SC America has a long history of protecting the legal rights and religious freedom of all people. This protection is now being stretched by two radically different views in the debate over same-sex marriage. Advocates of same-sex marriage often use the same legal opinions to promote their views that their opponents use in opposing them. Let me explain.

Some opponents of same-sex marriage clearly use the teaching of Scripture to oppose the legalization of such unions. Believing that same-sex marriage is immoral (as a confessing Christian I believe this way) these advocates then go on to argue that the state’s actions should always reflect the opinion of the majority. If the courts rule otherwise then they see the court decision as a denial of religious freedom. But a law that creates moral controversy, and even opposition to Christian doctrine, does not mean that there is a clear denial of free exercise as stated in the First Amendment.

On the opposite side proponents of same-sex marriage claim that the separation of church and state should keep the government out of the marriage debate altogether. Their argument is rather simple—marriage between one man and one woman is based on religious doctrine thus such marriage law is a violation of the Free Exercise Clause. But this argument is specious since we have clearly defined laws about theft and murder. Both of these laws conform to religious teaching and are the opinion of the majority but this does not make them a violation of church and state.

K. Hollyn Hollman, the general counsel of the Baptist Joint Committee, writes:

Instead of making such broad and misleading claims, advocates for religious liberty on all sides of the marriage debate would be better served by trying to specify the interests at issue, the conflicts between competing rights, and possible ways of minimizing harm. Where and how are gay rights and religious liberty rights likely to clash?

A1a11111111 Hollman sees two areas where this debate touches directly on religious freedom.

First, there are concerns about the autonomy and freedom of religious groups that oppose same-sex marriage. Hollman sees this concern as misguided. I wish I could agree but I am not fully persuaded she is right.

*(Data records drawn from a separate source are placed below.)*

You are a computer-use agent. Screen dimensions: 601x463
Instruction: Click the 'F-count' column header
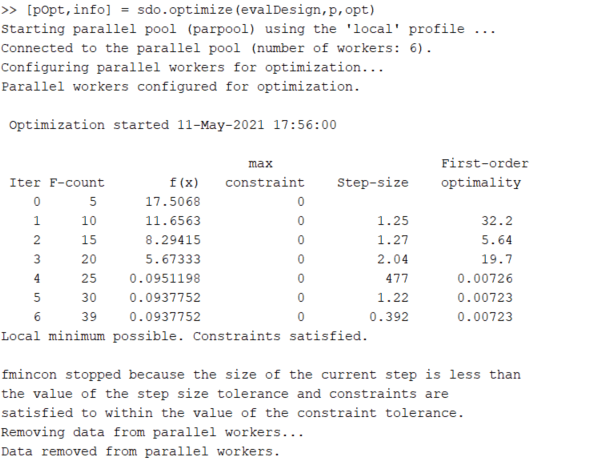coord(77,183)
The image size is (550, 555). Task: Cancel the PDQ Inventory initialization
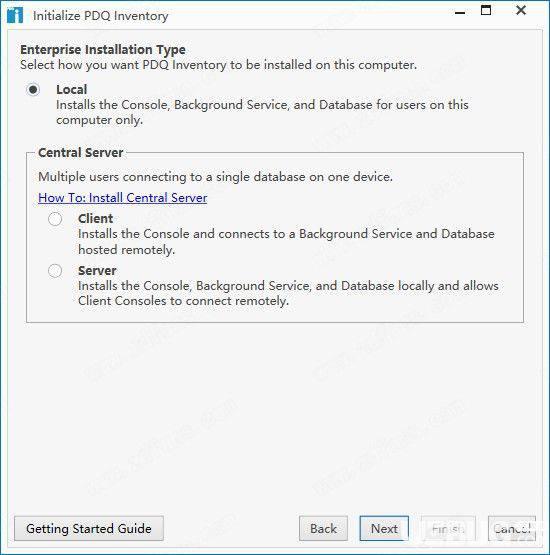click(512, 528)
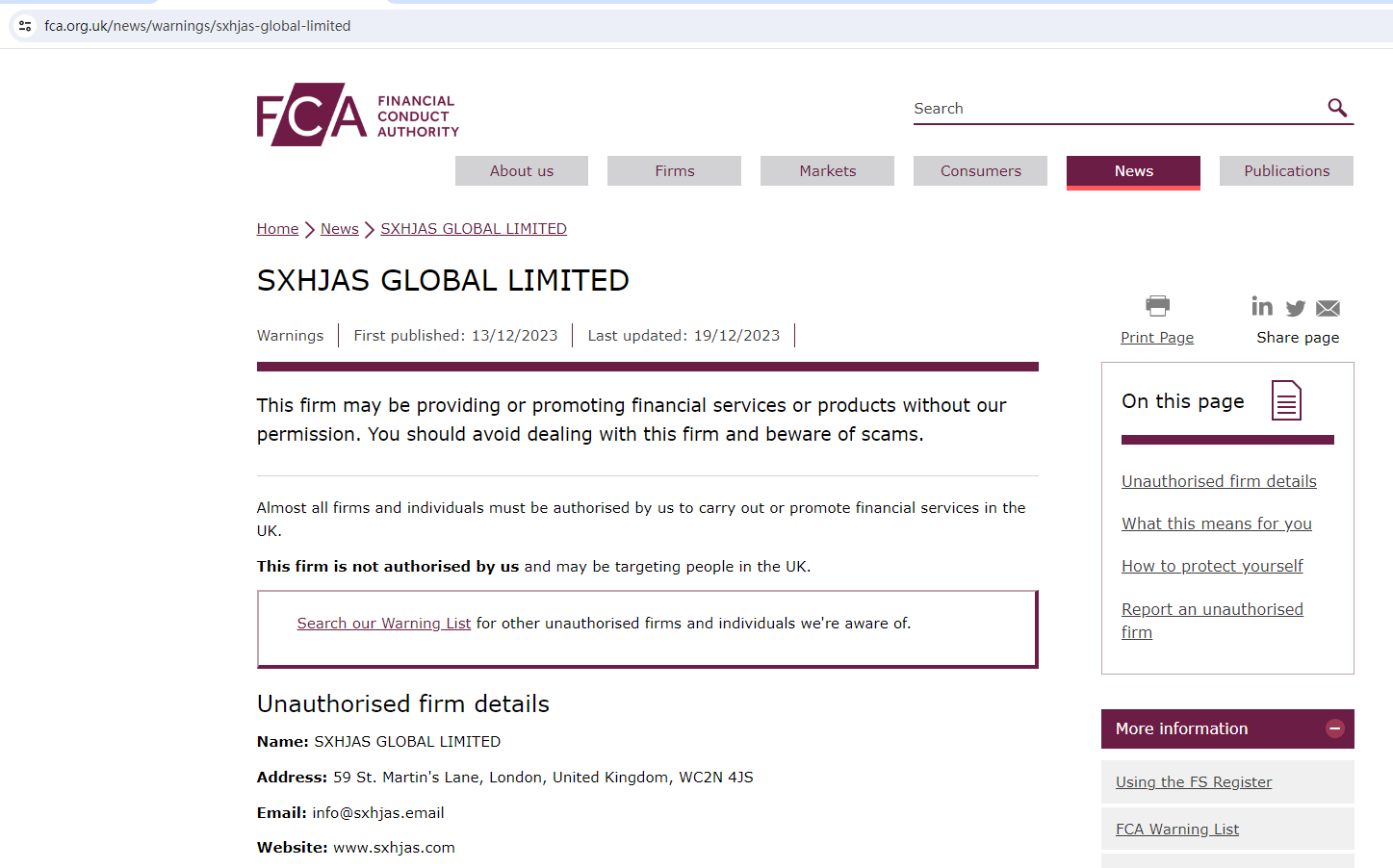
Task: Click the document icon beside On this page
Action: [x=1286, y=400]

Will zealous secular judges and officials seek to hinder freedom of speech by Christians who oppose same-sex marriage or who refuse to perform such marriages if they become legal? In Canada this has already happened. The United States has a stronger legal precedent against it, thus Hollman’s belief that it will not happen here. But I still wonder. The rhetoric of some has led to my nervousness in several instances.

Second, the more valid concern is that there will be a denial of liberty to schools and hospitals with religious convictions against same-sex marriage. Should religious exemptions based on sexual orientation be a part of the same-sex debate? I think so. Some same-sex advocates agree but most show no concern at all. What we need is a sound interpretation of both the Free Exercise Clause and the Establishment Clause. Without these we will cease to be vigilant in keeping church and state properly separate.

Our goal, in terms of the legal debate, ought to be to preserve religious freedom against all encroachment, whether from the advocates or the opponents of same-sex marriage.

I oppose same-sex marriage. My opposition is not primarily rooted in religious convictions, though I plainly oppose it on religious grounds inside the church. In the culture I believe that we need to make a case for why this “experiment” in marriage is harmful to families and children. There is a strong case for this point of view but we rarely hear it clearly stated by the opponents of same-sex marriage. We don't expect it from the other side since they do not want us to discuss this issue in a way that might question the outcomes of their campaign to change the law.

I recognize that if my state adopts same-sex marriage it will be become the law. It would be a law I do not agree with thus I would still want the freedom to oppose it. But it would be the law. I will never perform same-sex marriages regardless of the legal consequences. But I will never use the Free Exercise Clause to oppose such a law unless I clearly believe the law violates my freedom to live out my faith under the rule of law.

I do not think the average person who debates this issue understands how unique and important the Free Exercise Clause is to our way of life. Those who are not vigilant in protecting this legal stance could lose it. It is a treasure that Americans inherited from the bloody sacrifice of those who came before us. No previous culture dared to create such a nation. We dare not give it up to anyone, left or right, liberal or conservative, Christian or non-Christian.